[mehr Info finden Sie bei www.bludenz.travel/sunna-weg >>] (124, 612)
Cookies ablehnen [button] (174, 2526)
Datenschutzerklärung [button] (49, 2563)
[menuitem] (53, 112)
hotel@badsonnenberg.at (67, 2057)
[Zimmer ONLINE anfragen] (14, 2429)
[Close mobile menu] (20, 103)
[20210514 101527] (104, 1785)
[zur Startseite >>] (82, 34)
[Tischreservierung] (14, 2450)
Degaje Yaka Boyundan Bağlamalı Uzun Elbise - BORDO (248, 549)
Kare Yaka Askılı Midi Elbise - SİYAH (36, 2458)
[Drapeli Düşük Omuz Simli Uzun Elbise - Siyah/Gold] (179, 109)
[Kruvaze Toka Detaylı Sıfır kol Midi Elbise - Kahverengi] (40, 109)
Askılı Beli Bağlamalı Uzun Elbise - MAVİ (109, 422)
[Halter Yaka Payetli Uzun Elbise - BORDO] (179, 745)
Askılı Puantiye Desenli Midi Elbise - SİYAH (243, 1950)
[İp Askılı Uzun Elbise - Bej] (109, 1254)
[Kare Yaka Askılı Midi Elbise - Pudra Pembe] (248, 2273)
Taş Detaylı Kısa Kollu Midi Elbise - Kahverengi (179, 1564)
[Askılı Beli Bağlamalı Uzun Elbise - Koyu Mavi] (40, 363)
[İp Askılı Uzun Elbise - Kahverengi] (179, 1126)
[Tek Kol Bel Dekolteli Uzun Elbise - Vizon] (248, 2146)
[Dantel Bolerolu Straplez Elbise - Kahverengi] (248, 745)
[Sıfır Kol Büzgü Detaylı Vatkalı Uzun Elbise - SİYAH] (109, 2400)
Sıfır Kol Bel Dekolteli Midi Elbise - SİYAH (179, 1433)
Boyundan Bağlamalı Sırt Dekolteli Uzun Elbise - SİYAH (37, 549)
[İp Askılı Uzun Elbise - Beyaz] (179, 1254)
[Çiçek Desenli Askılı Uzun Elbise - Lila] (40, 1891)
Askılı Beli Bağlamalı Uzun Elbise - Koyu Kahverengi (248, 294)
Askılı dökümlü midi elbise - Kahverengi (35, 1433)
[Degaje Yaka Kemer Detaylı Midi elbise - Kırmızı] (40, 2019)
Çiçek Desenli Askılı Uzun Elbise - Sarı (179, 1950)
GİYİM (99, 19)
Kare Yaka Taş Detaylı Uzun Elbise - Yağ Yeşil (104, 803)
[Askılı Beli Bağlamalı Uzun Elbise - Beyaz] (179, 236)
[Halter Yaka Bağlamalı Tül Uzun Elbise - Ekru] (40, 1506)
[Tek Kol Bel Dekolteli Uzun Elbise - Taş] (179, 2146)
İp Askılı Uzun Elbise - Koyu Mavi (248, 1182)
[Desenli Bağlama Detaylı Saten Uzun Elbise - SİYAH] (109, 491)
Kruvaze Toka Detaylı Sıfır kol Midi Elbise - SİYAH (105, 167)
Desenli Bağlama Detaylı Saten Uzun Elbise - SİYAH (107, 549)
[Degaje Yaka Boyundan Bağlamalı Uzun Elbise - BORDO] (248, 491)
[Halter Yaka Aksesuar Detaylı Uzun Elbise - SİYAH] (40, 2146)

++++++++++

▶ [Exercise directions]: Would you restate the entries word for word, omitting none?

▶ [Written answer]:
[mehr Info finden Sie bei www.bludenz.travel/sunna-weg >>] (124, 612)
Cookies ablehnen [button] (174, 2526)
Datenschutzerklärung [button] (49, 2563)
[menuitem] (53, 112)
hotel@badsonnenberg.at (67, 2057)
[Zimmer ONLINE anfragen] (14, 2429)
[Close mobile menu] (20, 103)
[20210514 101527] (104, 1785)
[zur Startseite >>] (82, 34)
[Tischreservierung] (14, 2450)
Degaje Yaka Boyundan Bağlamalı Uzun Elbise - BORDO (248, 549)
Kare Yaka Askılı Midi Elbise - SİYAH (36, 2458)
[Drapeli Düşük Omuz Simli Uzun Elbise - Siyah/Gold] (179, 109)
[Kruvaze Toka Detaylı Sıfır kol Midi Elbise - Kahverengi] (40, 109)
Askılı Beli Bağlamalı Uzun Elbise - MAVİ (109, 422)
[Halter Yaka Payetli Uzun Elbise - BORDO] (179, 745)
Askılı Puantiye Desenli Midi Elbise - SİYAH (243, 1950)
[İp Askılı Uzun Elbise - Bej] (109, 1254)
[Kare Yaka Askılı Midi Elbise - Pudra Pembe] (248, 2273)
Taş Detaylı Kısa Kollu Midi Elbise - Kahverengi (179, 1564)
[Askılı Beli Bağlamalı Uzun Elbise - Koyu Mavi] (40, 363)
[İp Askılı Uzun Elbise - Kahverengi] (179, 1126)
[Tek Kol Bel Dekolteli Uzun Elbise - Vizon] (248, 2146)
[Dantel Bolerolu Straplez Elbise - Kahverengi] (248, 745)
[Sıfır Kol Büzgü Detaylı Vatkalı Uzun Elbise - SİYAH] (109, 2400)
Sıfır Kol Bel Dekolteli Midi Elbise - SİYAH (179, 1433)
Boyundan Bağlamalı Sırt Dekolteli Uzun Elbise - SİYAH (37, 549)
[İp Askılı Uzun Elbise - Beyaz] (179, 1254)
[Çiçek Desenli Askılı Uzun Elbise - Lila] (40, 1891)
Askılı Beli Bağlamalı Uzun Elbise - Koyu Kahverengi (248, 294)
Askılı dökümlü midi elbise - Kahverengi (35, 1433)
[Degaje Yaka Kemer Detaylı Midi elbise - Kırmızı] (40, 2019)
Çiçek Desenli Askılı Uzun Elbise - Sarı (179, 1950)
GİYİM (99, 19)
Kare Yaka Taş Detaylı Uzun Elbise - Yağ Yeşil (104, 803)
[Askılı Beli Bağlamalı Uzun Elbise - Beyaz] (179, 236)
[Halter Yaka Bağlamalı Tül Uzun Elbise - Ekru] (40, 1506)
[Tek Kol Bel Dekolteli Uzun Elbise - Taş] (179, 2146)
İp Askılı Uzun Elbise - Koyu Mavi (248, 1182)
[Desenli Bağlama Detaylı Saten Uzun Elbise - SİYAH] (109, 491)
Kruvaze Toka Detaylı Sıfır kol Midi Elbise - SİYAH (105, 167)
Desenli Bağlama Detaylı Saten Uzun Elbise - SİYAH (107, 549)
[Degaje Yaka Boyundan Bağlamalı Uzun Elbise - BORDO] (248, 491)
[Halter Yaka Aksesuar Detaylı Uzun Elbise - SİYAH] (40, 2146)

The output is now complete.